Miletus
Milawanda – Miletos – Palatia – Balat
Miletus was one of the most important cities of classical antiquity. It was a metropolis as early as the sixth century BCE. Its location at the western coast of Türkiye, right where the Büyük Menderes River flows into the Aegean Sea, made it a major hub of Mediterranean trade networks. Many colonies along the Mediterranean and Black Sea coasts were established from Miletus. The earliest traces of human settlement date back to the late Chalcolithic in the fourth millennium BCE. As recently as the fifteenth century CE, Miletus was an important trading base of the principality of Menteşe. At that time, it maintained commercial connections as far afield as Venice.

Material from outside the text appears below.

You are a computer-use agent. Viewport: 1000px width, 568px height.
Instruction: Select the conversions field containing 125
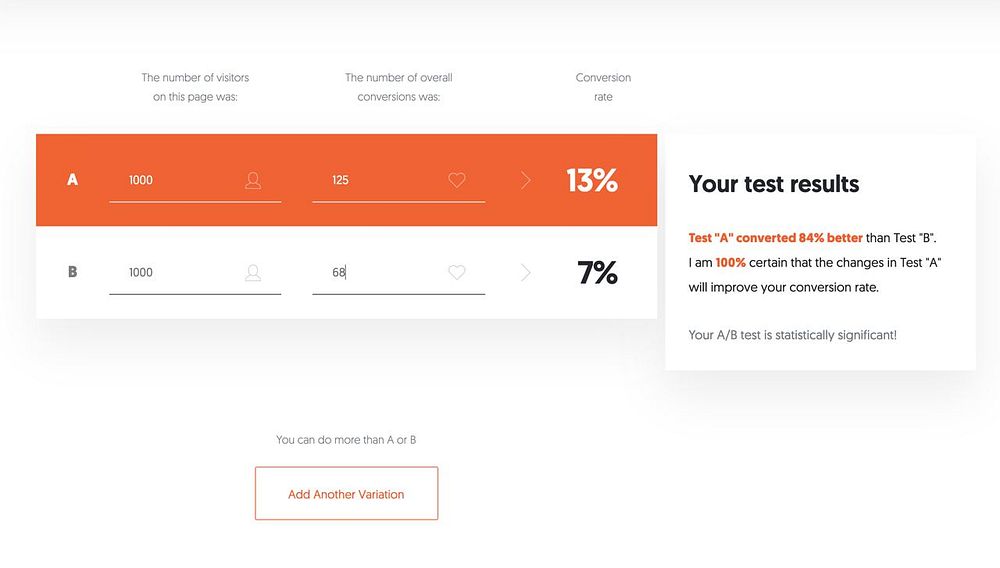pos(380,181)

Archaeologists began to study Miletus in 1873. Since 2018, Universität Hamburg has carried out these excavations as educational fieldwork in collaboration with international partners. Finds include excellently preserved painted vessels and famous sculptures, such as the Miletus Torso. They are exhibited on site and in the museums of Izmir, Istanbul, Berlin, and Paris. Visitors of the extensive site can see evidence of monumental architecture from various periods. The best-preserved examples are a theatre from the Roman Empire and the İlyas Bey Mosque from the fifteenth century. The modern visitors’ paths convey a clear sense of the grid-like layout of the ancient city.